Email can be a great tool or a horrific liability when it comes to salary negotiation.
It's great when you use it to carefully, thoughtfully, tactfully, and dispassionately present your case. It can also be the reason a negotiation crumbles, because people are reading subtext or emotionally charged commentary where it may (or may not) exist.
When negotiating over email, heed all of the other tips in this series in mind, times 10. For example, if you need to spend a lot of time preparing for a conversation so you don't get hung up in your emotions and take things personally during a face-to-face conversation; then you REALLY need to make sure that the same threads aren't making their way into your written exchanges. The same is true with practicing your conversations; please be sure a few trusted people see your negotiation emails before they are sent, and that those people are willing to give you honest and candid feedback.
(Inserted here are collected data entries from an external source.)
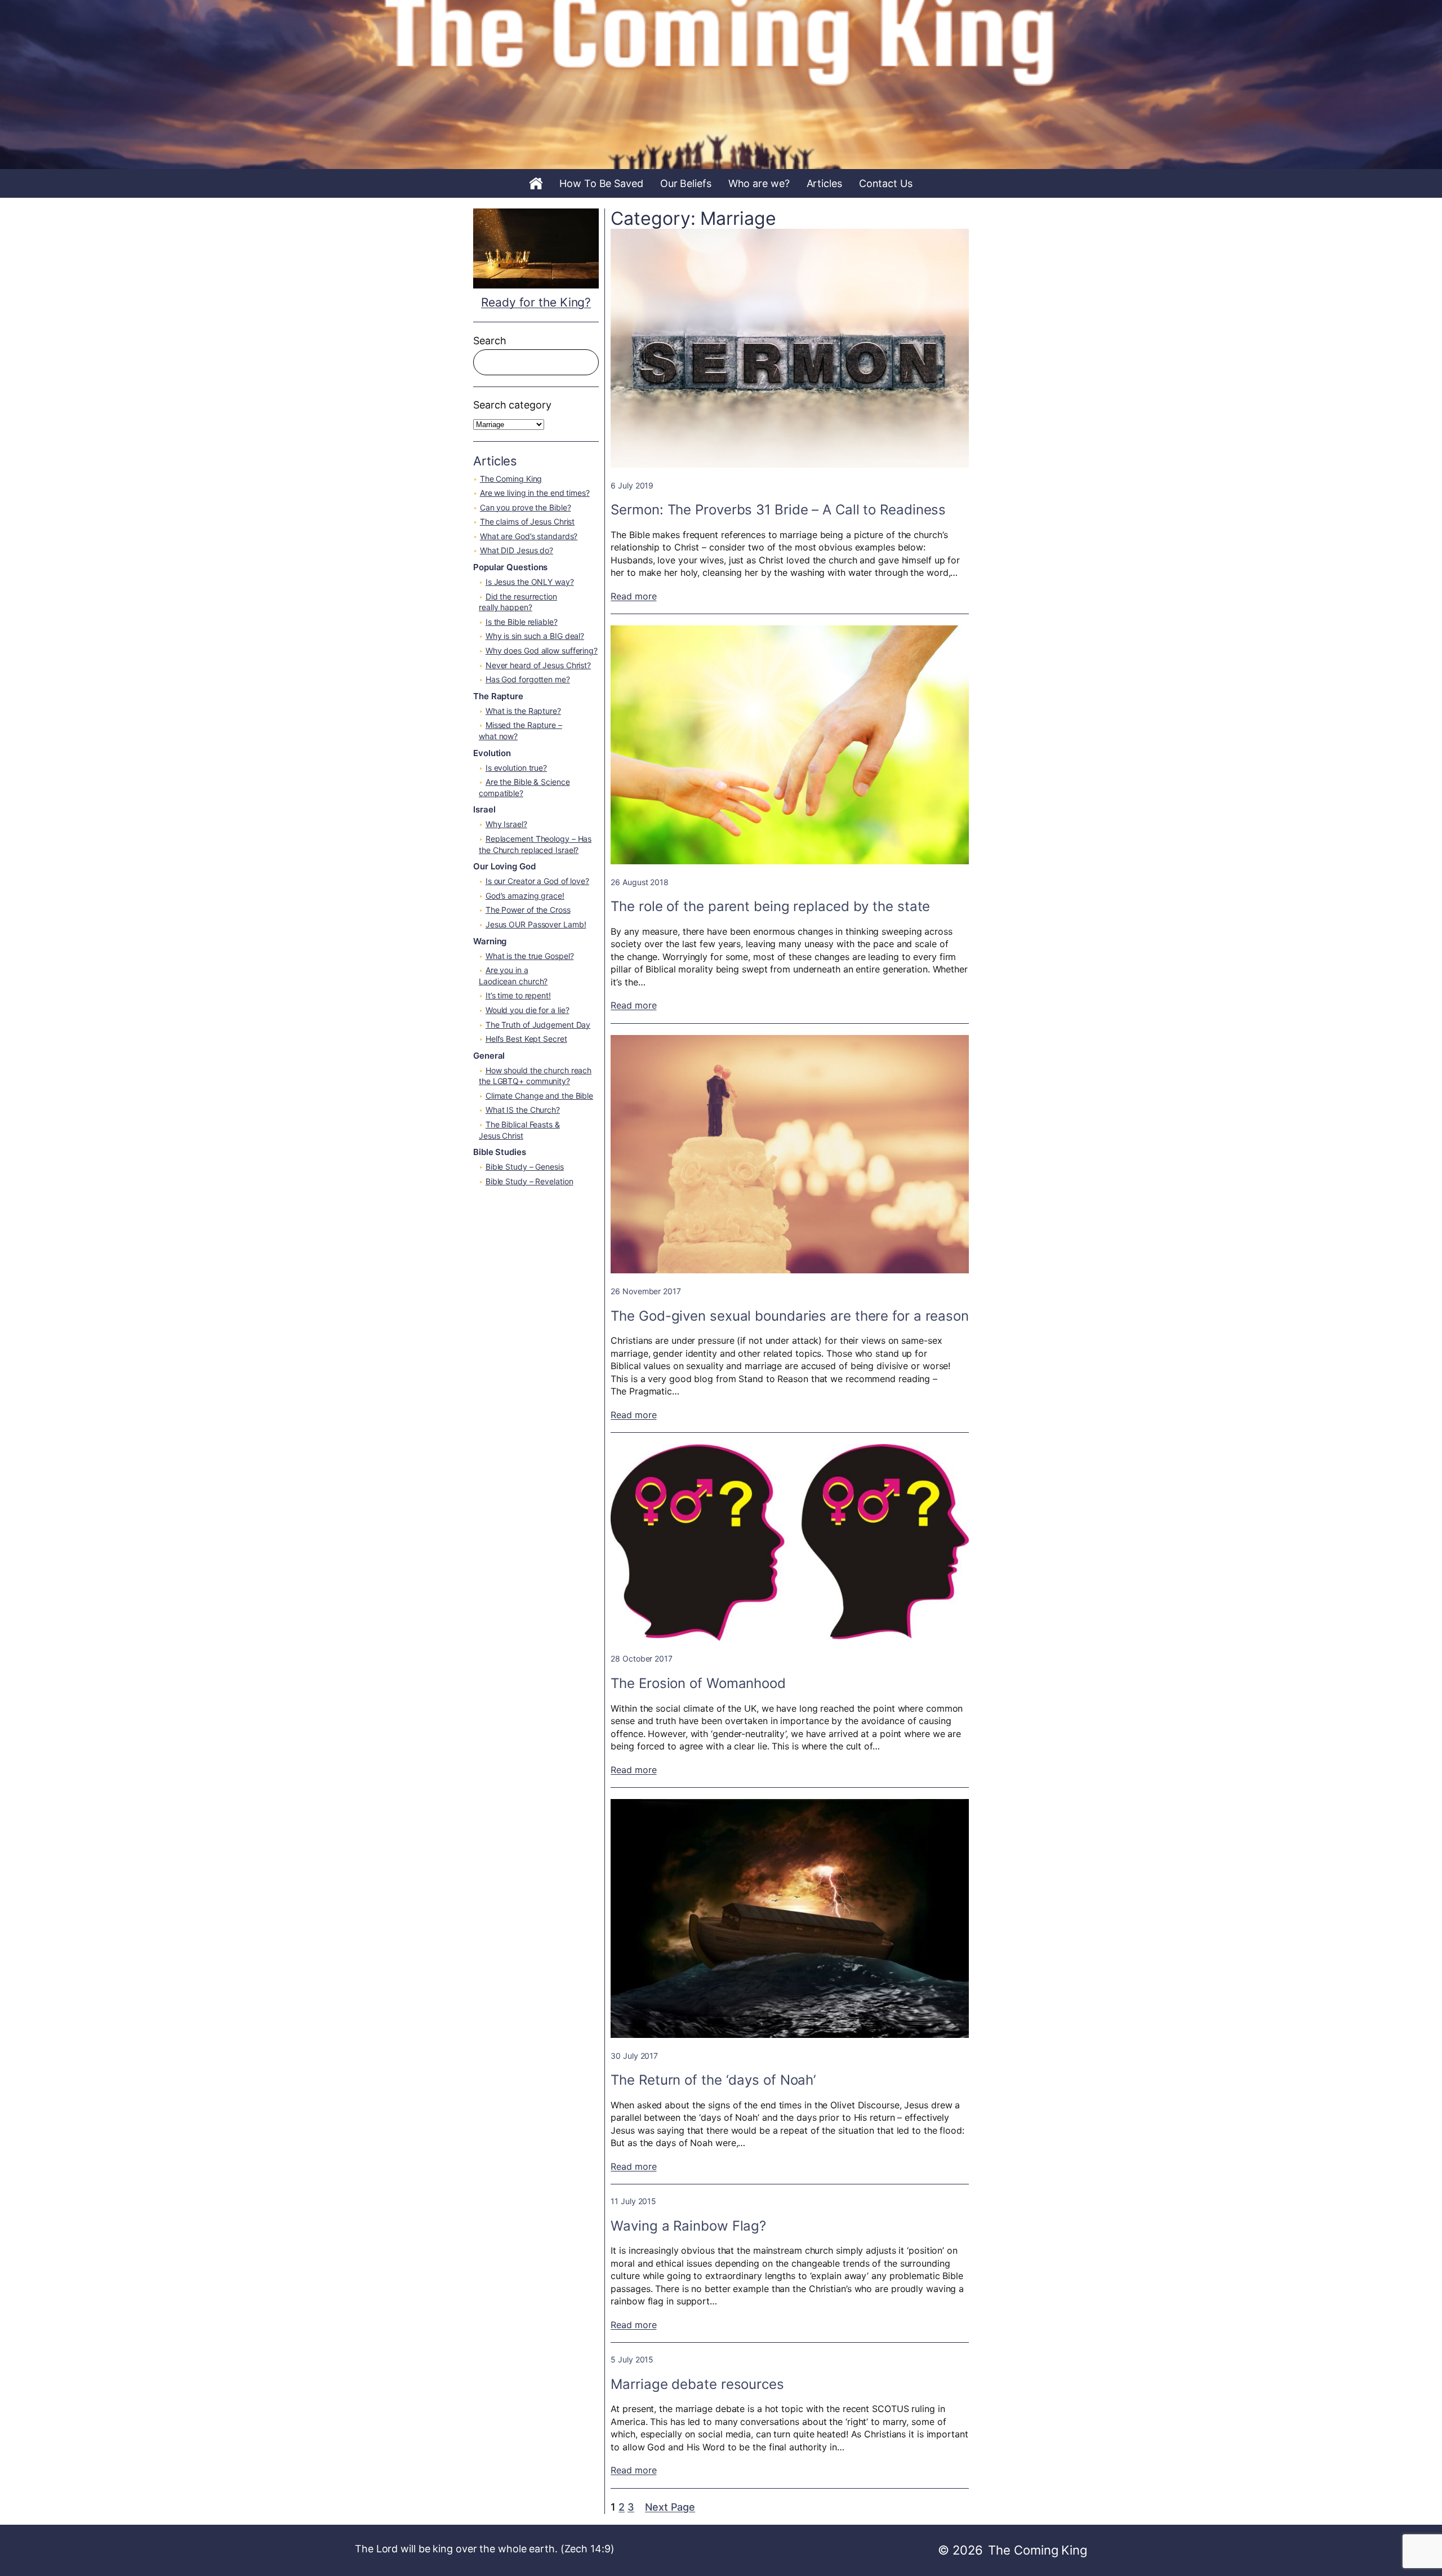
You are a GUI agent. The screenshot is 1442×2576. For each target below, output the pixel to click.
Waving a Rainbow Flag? (688, 2225)
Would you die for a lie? (527, 1010)
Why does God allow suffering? (542, 650)
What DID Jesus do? (516, 550)
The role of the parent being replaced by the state (770, 906)
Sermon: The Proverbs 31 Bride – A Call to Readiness (778, 509)
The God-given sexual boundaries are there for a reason (790, 1315)
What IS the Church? (523, 1109)
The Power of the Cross (528, 909)
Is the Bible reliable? (522, 622)
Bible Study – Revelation (529, 1181)
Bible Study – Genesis (525, 1166)
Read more (633, 596)
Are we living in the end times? (535, 493)
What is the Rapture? (523, 711)
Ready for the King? (536, 302)
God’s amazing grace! (525, 895)
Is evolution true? (516, 767)
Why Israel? (506, 824)
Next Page (670, 2507)
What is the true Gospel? (530, 956)
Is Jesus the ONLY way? (530, 582)
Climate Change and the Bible (539, 1095)
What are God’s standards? (529, 536)
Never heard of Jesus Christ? (538, 665)
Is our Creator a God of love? (537, 881)
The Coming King (511, 478)
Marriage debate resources (697, 2384)
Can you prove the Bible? (525, 507)
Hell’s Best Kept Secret (526, 1038)
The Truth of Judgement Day (538, 1024)
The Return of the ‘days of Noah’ (713, 2080)
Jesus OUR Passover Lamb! (536, 924)
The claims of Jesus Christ (527, 521)
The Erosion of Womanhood (698, 1683)
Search (489, 341)
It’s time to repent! (518, 995)
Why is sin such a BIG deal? (535, 636)
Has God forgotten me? (528, 679)
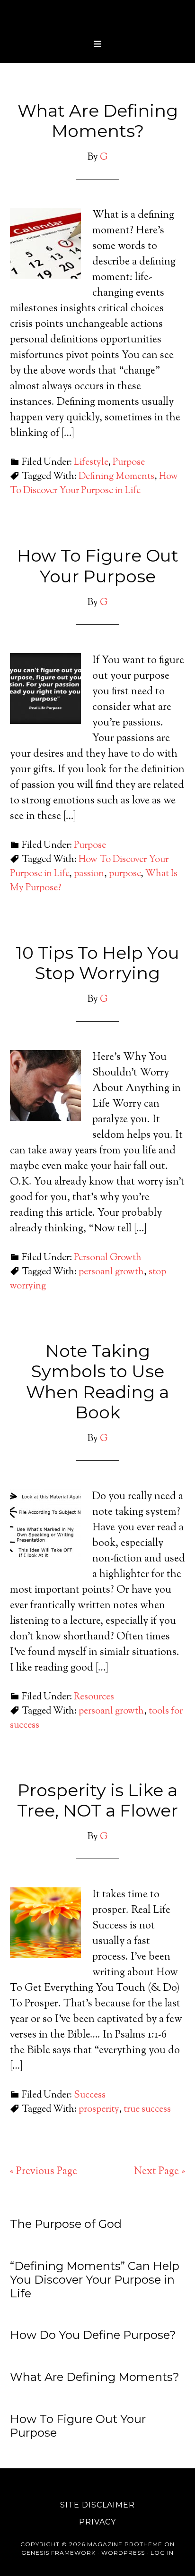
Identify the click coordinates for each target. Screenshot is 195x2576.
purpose (125, 874)
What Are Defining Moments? (98, 120)
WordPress (123, 2552)
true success (147, 2109)
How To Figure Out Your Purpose (97, 565)
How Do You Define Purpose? (93, 2335)
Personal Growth (108, 1258)
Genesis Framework (58, 2552)
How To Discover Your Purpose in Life (94, 484)
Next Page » (159, 2171)
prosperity (99, 2109)
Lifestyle (91, 462)
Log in (162, 2552)
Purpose (129, 462)
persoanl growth (111, 1272)
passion (89, 874)
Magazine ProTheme (124, 2544)
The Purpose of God (66, 2224)
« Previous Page (43, 2171)
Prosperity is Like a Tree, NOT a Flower (97, 1800)
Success (90, 2095)
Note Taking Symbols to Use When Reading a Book (97, 1381)
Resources (94, 1697)
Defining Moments (116, 477)
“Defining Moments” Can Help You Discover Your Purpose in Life (94, 2279)
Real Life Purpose (97, 16)
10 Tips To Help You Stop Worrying (97, 962)
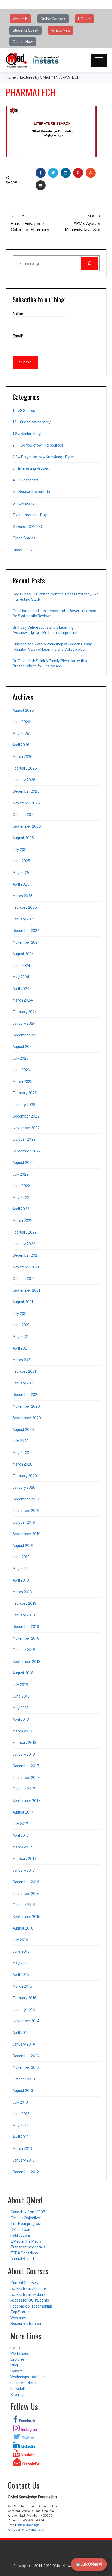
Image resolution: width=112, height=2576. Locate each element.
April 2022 (21, 1208)
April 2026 (21, 744)
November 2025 (26, 803)
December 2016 (26, 1881)
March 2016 (22, 1986)
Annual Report (22, 2258)
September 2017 (26, 1800)
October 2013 (24, 2079)
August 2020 (23, 1429)
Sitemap (17, 2394)
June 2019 (21, 1556)
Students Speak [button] (25, 30)
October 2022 (24, 1139)
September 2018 (26, 1661)
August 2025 (23, 837)
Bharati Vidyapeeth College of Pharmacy (30, 223)
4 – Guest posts (26, 480)
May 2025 (21, 872)
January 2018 (24, 1754)
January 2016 (24, 2009)
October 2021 (24, 1278)
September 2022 (27, 1151)
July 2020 (21, 1440)
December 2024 (26, 930)
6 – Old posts (23, 503)
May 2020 (21, 1452)
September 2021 (26, 1290)
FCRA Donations (24, 2252)
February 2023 (25, 1092)
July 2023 (20, 1058)
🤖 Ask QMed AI (89, 2564)
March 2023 (22, 1081)
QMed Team (21, 2229)
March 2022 (22, 1220)
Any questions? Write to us (26, 2530)
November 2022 (26, 1127)
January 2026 (24, 779)
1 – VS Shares (24, 410)
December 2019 (26, 1499)
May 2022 (21, 1197)
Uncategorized (25, 549)
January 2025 (24, 919)
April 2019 (21, 1580)
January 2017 (24, 1870)
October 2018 (24, 1649)
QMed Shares (24, 537)
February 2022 (25, 1232)
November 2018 (26, 1638)
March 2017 (22, 1847)
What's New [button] (60, 30)
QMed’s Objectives (26, 2217)
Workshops (19, 2353)
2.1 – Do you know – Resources (38, 445)
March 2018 (22, 1731)
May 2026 (21, 733)
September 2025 (27, 826)
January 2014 (24, 2044)
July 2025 (21, 849)
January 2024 (24, 1023)
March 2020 (23, 1464)
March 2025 (23, 895)
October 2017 (24, 1788)
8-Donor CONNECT (29, 526)
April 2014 (21, 2032)
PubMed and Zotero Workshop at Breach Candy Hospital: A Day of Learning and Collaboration (52, 647)
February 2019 (24, 1603)
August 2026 (23, 710)
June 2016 (21, 1951)
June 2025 (21, 860)
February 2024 (25, 1011)
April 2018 (21, 1719)
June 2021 (21, 1324)
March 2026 (23, 756)
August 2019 (23, 1545)
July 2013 (20, 2102)
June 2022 (21, 1185)
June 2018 (21, 1696)
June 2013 (21, 2113)
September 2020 (27, 1417)
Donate (16, 2371)
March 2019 (22, 1591)
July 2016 (20, 1939)
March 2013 (22, 2148)
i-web (15, 2347)
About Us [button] (20, 18)
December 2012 (26, 2171)
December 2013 (26, 2055)
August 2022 (23, 1162)
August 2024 (23, 953)
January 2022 (24, 1243)
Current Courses (24, 2282)
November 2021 (26, 1267)
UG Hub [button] (84, 18)
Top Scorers (20, 2311)
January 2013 (24, 2160)
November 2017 (26, 1777)
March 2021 (22, 1359)
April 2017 (21, 1835)
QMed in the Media (25, 2241)
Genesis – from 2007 (27, 2211)
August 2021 (23, 1301)
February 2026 (25, 768)
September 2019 (26, 1533)
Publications (20, 2235)
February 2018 (24, 1742)
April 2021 (21, 1348)
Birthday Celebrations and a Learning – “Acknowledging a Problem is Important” (46, 630)
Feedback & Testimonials (31, 2306)
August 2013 (23, 2090)
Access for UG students (29, 2300)
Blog (14, 2365)
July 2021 (20, 1313)
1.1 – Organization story (32, 421)
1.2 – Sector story (27, 433)
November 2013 (26, 2067)
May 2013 (20, 2125)
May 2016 (21, 1963)
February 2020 (25, 1475)
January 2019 (24, 1615)
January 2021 (24, 1383)
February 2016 (24, 1997)
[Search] (89, 263)
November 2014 (26, 2020)
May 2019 (21, 1568)
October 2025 (24, 814)
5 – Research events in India (36, 491)
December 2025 (26, 791)
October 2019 (24, 1522)
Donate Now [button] (23, 41)
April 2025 (21, 884)
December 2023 (26, 1035)
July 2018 (20, 1684)
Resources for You (25, 2323)
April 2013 (21, 2136)
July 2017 (20, 1823)
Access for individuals (28, 2294)
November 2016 (26, 1893)
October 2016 (24, 1904)
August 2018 (23, 1672)
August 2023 (23, 1046)
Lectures (17, 2359)
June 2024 (21, 965)
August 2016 (23, 1928)
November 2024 (26, 942)
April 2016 (21, 1974)
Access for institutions (28, 2288)
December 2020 (26, 1394)
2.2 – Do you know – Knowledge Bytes (44, 456)
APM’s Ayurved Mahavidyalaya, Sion (83, 223)
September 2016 (26, 1916)
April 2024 (21, 988)
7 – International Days (30, 514)
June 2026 (21, 721)
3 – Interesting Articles (31, 468)
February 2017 (24, 1858)
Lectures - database (26, 2382)
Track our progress (26, 2223)
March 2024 (23, 1000)
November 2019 (26, 1510)
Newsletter (19, 2388)
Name (18, 313)
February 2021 (24, 1371)
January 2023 (24, 1104)
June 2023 (21, 1069)
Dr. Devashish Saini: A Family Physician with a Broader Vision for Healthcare (50, 663)
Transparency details (27, 2246)
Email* (18, 335)
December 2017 (26, 1765)
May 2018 (21, 1707)
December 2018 (26, 1626)
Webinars (18, 2317)
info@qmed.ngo (28, 2525)
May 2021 (20, 1336)
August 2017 (23, 1812)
Consider the following snippet from a salary negotiation email exchange:
Thank you very much for the offer - the total compensation package is very generous and attractive. Is there flexibility regarding salary? Right now, the most important issue for me is month-to-month salary, so it would be helpful to discuss this aspect of the compensation package further.
While this is only part of the communication sent to the hiring manager, these opening sentences communicate some very important messages:
An appreciation for receiving an offer for the company.
Recognition that compensation and salary are two different things.
An indication that, despite the overall compensation being attractive, the salary is less than desired.
Clear communication about what the job seeker's priorities are (in this case, month-to-month salary).
A tone of genuine inquiry and a desire for further discussion.
Because we were communicating in an email setting, it was doubly important to police the tone of the message and ensure that the message did not come across in an off-putting or offensive way.
When using the email setting, always remember, SHORT IS BETTER. You don't have to start explaining everything in an email. When you get into explaining, you run the risk of getting emotionally charged in your writing. Keep it brief - more brief than you might expect. Use the email to clearly articulate your requests and then open the invitation for a conversation.
Here's the remainder of the email exchange above. Note the tone, level of detail, and continued emphasis on keeping the conversation going.
As proposed, the gap between my target salary and this offer is 28 percent. I've had some discussions with my spouse, and we determined that with a 20 percent increase to the proposed salary, I can accept the position immediately. If it's not possible to increase the salary offered by 20 percent, perhaps we could discuss other aspects of the compensation package.
I'm very much looking forward to talking about this further, and am excited about the prospect of finalizing this agreement and joining your team.
This message opened the door to a negotiation on the entire compensation package. This is where you want to land - being firm and clear, yet open and flexible, with your written language.
What experience do you have with negotiations over email?